A Clockwork Orange
Anthony Burgess published “A Clockwork Orange” in 1962 and his work was later adapted into a legendary Stanley Kubrick movie. The movie was actually made based on a shortened version of the book, so it’s definitely worth discovering the full story even if you’ve already seen it in pictures.
Youth violence, teenage rebellions and different subculture variations dominate the book. Alex, the protagonist of the story, is very vivid about his violent raids and constant clashed with English authorities. From robbing a store to starting a gang fight, raping and stealing. Emotional trauma, death and misery are the second names of Alex and his friends Georgie, Dim and Peter.
The justice is served and the protagonist is sent to prison. But the horror descriptions don’t stop. Alex agrees to serve as a subject to a trial treatment technique. Supposedly changed into a new person, Alex finds it hard to reintegrate into society as his past constantly hunts him.
That is until he is proclaimed a hero by the Justice Department for finding a traitor to the state. It turns out the stability of the system is more important than the safety and security of the society. Our protagonist finished the book with thoughts contemplating a family and a “normal” job.
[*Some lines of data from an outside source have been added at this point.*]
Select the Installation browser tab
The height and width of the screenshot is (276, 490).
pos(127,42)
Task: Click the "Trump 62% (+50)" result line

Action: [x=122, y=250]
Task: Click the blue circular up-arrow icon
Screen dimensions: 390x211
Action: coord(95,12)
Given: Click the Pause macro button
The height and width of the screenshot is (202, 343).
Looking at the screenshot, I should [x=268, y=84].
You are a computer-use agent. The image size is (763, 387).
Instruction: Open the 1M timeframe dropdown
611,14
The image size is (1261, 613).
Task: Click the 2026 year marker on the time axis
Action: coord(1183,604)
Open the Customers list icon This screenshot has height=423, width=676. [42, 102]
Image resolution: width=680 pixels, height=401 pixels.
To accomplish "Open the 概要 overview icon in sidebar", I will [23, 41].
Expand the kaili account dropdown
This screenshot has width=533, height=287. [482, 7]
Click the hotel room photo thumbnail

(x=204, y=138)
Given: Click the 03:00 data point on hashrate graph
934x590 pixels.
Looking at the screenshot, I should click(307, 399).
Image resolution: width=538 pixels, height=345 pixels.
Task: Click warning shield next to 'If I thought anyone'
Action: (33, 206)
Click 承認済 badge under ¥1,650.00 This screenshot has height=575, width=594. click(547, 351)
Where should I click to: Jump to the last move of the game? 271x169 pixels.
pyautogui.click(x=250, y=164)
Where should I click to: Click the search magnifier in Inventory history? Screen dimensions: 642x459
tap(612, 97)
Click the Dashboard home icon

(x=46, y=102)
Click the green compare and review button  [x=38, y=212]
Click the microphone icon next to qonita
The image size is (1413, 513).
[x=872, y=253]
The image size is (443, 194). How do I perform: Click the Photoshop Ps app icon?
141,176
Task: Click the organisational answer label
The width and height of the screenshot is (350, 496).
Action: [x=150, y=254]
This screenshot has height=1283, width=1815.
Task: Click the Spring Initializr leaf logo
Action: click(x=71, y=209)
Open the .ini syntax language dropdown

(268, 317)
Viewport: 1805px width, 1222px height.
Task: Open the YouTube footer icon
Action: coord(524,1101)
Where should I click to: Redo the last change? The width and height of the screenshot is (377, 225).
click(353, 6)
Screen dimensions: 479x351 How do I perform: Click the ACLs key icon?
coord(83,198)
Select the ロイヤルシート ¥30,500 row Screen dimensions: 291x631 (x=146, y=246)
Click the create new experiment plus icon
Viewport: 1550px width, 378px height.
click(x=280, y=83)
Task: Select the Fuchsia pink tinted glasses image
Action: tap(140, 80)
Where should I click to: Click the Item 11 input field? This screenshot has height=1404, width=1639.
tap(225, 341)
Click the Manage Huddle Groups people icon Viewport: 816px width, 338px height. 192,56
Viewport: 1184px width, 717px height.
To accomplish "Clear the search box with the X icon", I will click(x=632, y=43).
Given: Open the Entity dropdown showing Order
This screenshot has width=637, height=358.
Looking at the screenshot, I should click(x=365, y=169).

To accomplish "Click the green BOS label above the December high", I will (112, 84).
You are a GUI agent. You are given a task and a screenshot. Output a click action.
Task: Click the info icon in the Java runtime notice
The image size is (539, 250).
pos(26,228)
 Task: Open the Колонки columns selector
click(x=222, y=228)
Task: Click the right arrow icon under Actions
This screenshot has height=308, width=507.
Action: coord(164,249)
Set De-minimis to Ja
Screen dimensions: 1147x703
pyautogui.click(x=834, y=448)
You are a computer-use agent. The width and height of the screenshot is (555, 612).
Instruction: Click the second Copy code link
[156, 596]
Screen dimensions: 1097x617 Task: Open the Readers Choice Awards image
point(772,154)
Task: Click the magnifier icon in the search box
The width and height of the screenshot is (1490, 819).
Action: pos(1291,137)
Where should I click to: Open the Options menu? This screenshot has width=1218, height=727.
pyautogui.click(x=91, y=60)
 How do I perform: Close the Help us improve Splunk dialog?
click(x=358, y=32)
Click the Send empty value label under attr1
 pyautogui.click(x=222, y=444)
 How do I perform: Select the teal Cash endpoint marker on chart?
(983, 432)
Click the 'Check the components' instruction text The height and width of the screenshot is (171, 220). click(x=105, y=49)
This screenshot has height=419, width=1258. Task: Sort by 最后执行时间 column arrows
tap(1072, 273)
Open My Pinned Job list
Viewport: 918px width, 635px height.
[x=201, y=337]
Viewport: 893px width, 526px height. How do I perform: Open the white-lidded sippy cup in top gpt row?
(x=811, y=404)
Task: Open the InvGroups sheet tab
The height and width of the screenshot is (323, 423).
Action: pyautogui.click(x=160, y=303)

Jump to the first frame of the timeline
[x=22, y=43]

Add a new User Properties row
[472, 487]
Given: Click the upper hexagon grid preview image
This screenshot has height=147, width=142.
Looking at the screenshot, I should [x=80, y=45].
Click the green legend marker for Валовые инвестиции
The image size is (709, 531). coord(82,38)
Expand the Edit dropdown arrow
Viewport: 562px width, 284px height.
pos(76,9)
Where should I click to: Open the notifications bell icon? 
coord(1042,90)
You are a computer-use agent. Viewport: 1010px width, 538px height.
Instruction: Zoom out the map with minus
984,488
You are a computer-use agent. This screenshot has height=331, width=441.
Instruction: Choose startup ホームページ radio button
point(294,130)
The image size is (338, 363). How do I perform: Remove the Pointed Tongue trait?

The miracle of the story is that despite all the terrible things the teenagers do, the text doesn’t provoke disgust or antipathy to them. The context of the book demonstrates reasons why they act like this.
The impression of the plot is intensified by the choice of language. The author used the Russian argot massively, so it will take you a while to get used to the writing style, but it will for sure leave a lasting impression. The shock and thrill after reading the book will remain with you for many days or even weeks. So are the innovative concepts the author devised.